### [STATED TASK]
Could you rewrite all of the entries below, substituting "date tile" for "date card" and leaving everything else unchanged?

### [INPUT FOR THIS TASK]
──────────
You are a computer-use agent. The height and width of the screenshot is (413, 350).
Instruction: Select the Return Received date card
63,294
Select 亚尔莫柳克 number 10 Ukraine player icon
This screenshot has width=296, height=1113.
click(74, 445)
──────────
### [RESPONSE BELOW]
You are a computer-use agent. The height and width of the screenshot is (413, 350).
Instruction: Select the Return Received date tile
63,294
Select 亚尔莫柳克 number 10 Ukraine player icon
This screenshot has width=296, height=1113.
click(74, 445)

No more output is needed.